Tapi kali ini aku beruntung, malam yang beda sekali, anak-anak seusiaku berkumpul di depan gerbang masjid menunggu acara lomba takbiran yang diadakan remaja masjid, tapi dengan satu syarat lomba takbiran akan dimulai bila pengumuman resmi hasil sidang isbat penetapan tanggal 1 Syawal oleh pemerintah jatuh esok hari.

Sepertinya saat itu kami terlalu 'lebay', bagaimana tidak malam itu aku dan kelompok telah menyiapkan segala asesoris mulai dari jenggot dari bulu kambing, peci, sarung dan tentu aku telah melatih suara emasku karena akulah "Sang Vokalis".

"ha . . . alhamdulillah. . . Lebaran besok pagi" kami bersorak kegirangan. Kami bahagia bahwa esok kami lebaran setelah puasa ramadhan meski kami tidak puasa full satu bulan.

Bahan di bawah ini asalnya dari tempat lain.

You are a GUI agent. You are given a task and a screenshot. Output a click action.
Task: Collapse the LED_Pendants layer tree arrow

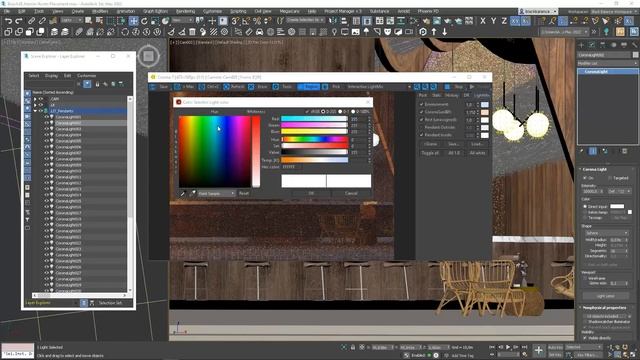36,111
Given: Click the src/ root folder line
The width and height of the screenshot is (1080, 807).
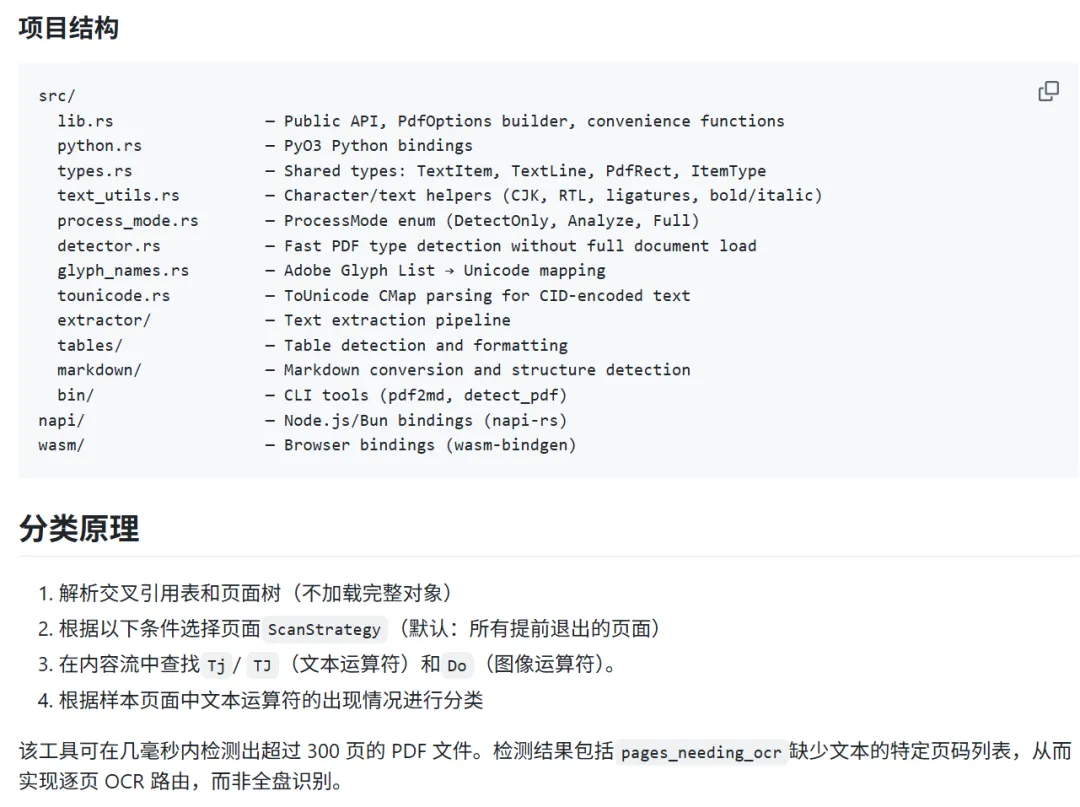Looking at the screenshot, I should (56, 96).
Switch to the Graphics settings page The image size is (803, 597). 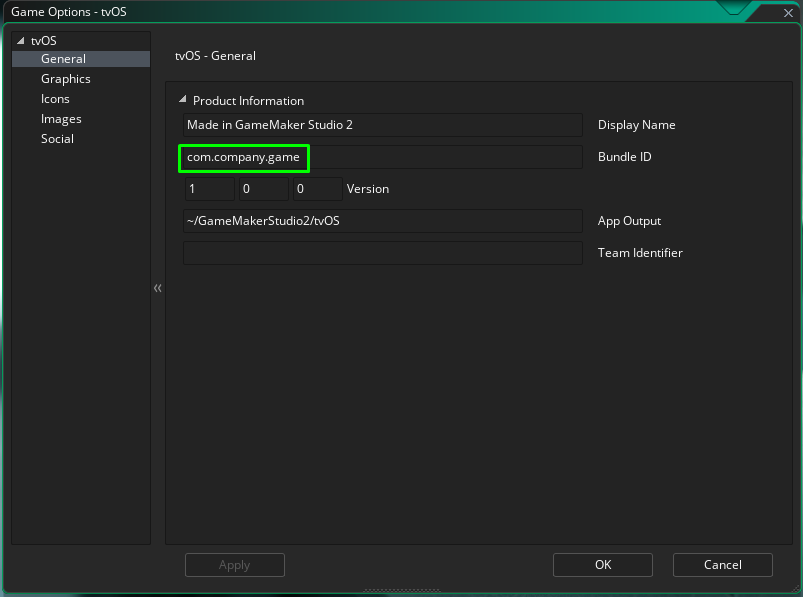click(x=65, y=79)
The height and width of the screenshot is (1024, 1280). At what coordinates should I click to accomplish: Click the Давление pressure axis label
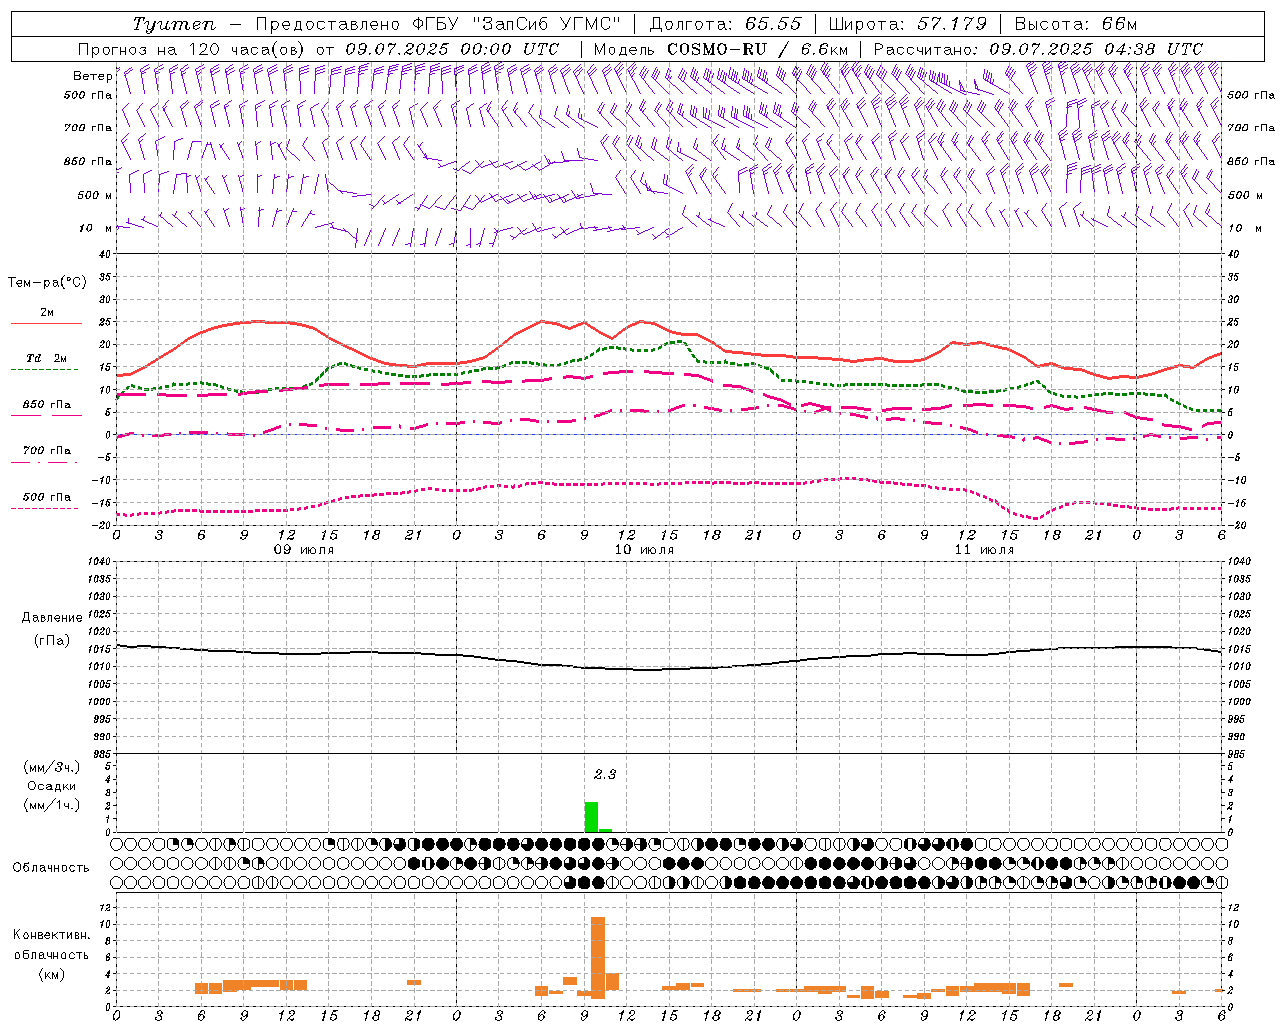click(x=52, y=617)
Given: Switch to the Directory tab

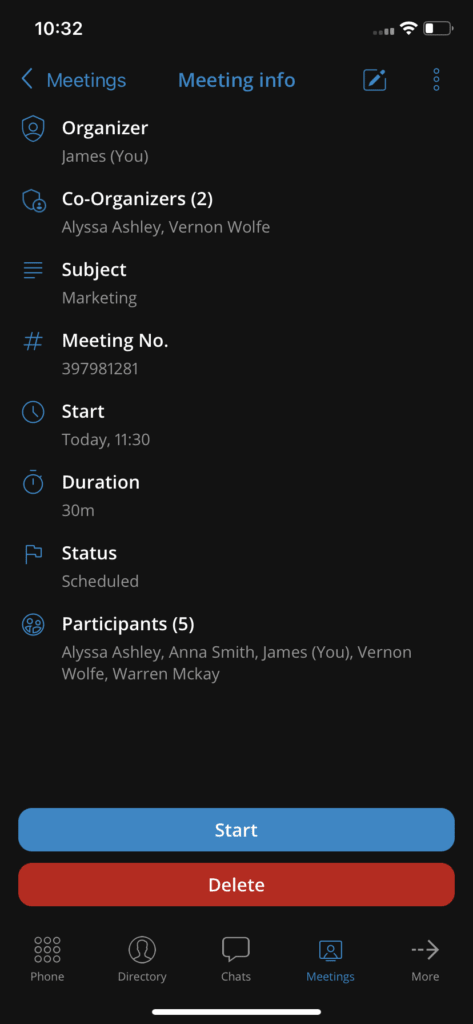Looking at the screenshot, I should (x=142, y=958).
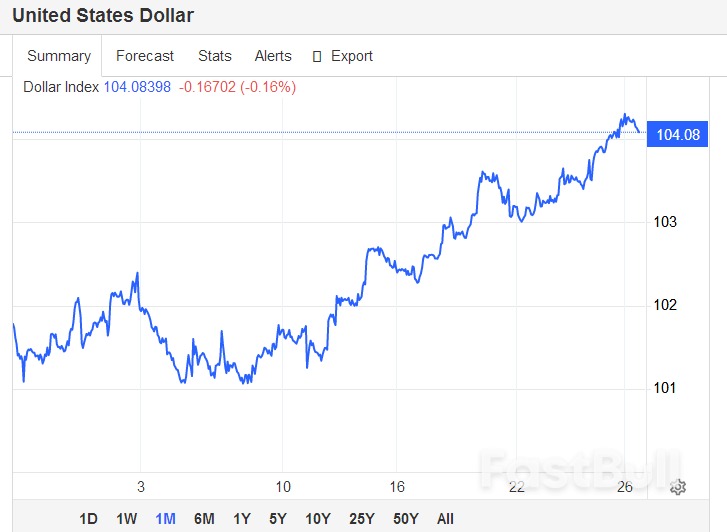Image resolution: width=727 pixels, height=532 pixels.
Task: Switch chart to 6M range
Action: 204,518
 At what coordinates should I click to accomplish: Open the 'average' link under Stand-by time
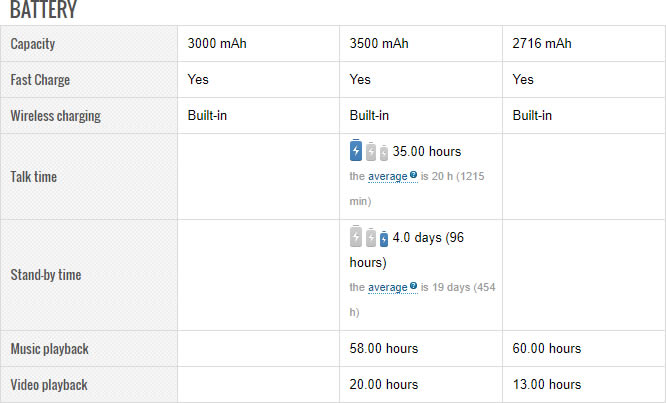[388, 287]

Lombapun dimulai, layaknya kontes tahfiz kaayak yang di tipi aku mulai menganalisa kelemahan lawan, mulai dari bacaannya, lafaz tiap huruf, hingga penggunaan nada dalam setiap baitnya. Setelah dua kelompok selesai melaksanakan kontes, kini giliran kelompokku, aku mengambil mic dan mulai mengeluarkan untaian suara emas yang terurai keluar dari sela pita suaraku.

"Allahuakbar
Allahuakbar
 Allahuakbar
Laailaahaillallahu
Wallahuakbar
Allahuakbar
Walillahilhamd"

Aku mencoba menghayati dan menikmati setiap lafaz yang aku ucapkan. Bukan maksud hati sombong namun seperti dugaanku di akhir acara kelompokkulah yang menjadi pemenang. Itu adalah kemenangan yang sempurna untuk acara takbiran pertama dan terakhir yang pernah aku ikuti.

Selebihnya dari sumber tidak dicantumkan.